Extract each line in the items below that contains the word "width".

####

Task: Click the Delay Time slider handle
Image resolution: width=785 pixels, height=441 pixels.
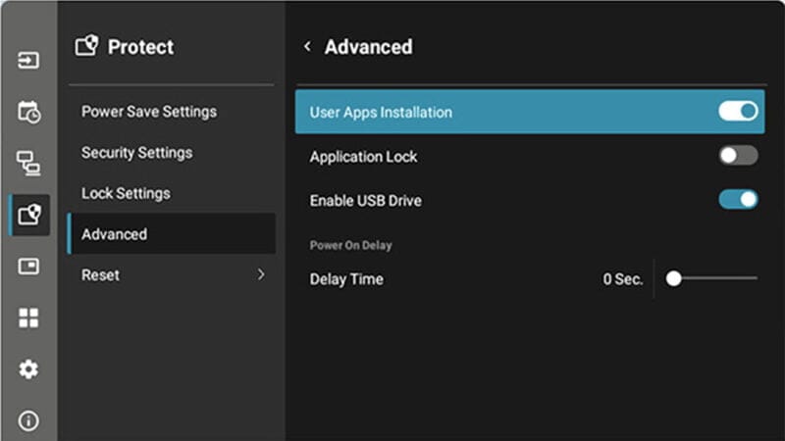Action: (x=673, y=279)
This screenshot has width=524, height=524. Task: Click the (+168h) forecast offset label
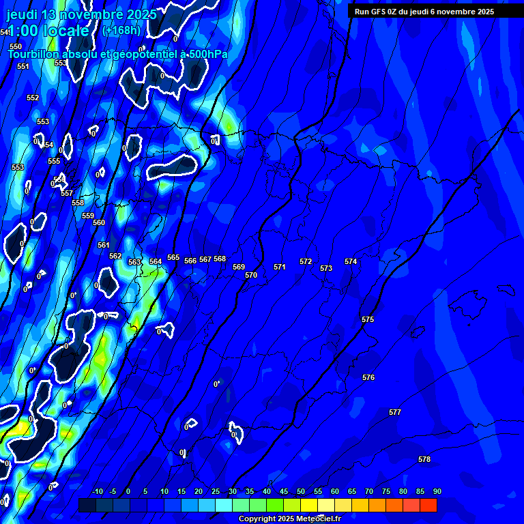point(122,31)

####

**RESULT OF THE TASK**
Image resolution: width=785 pixels, height=441 pixels.
This screenshot has width=524, height=524. Task: Click the (+168h) forecast offset label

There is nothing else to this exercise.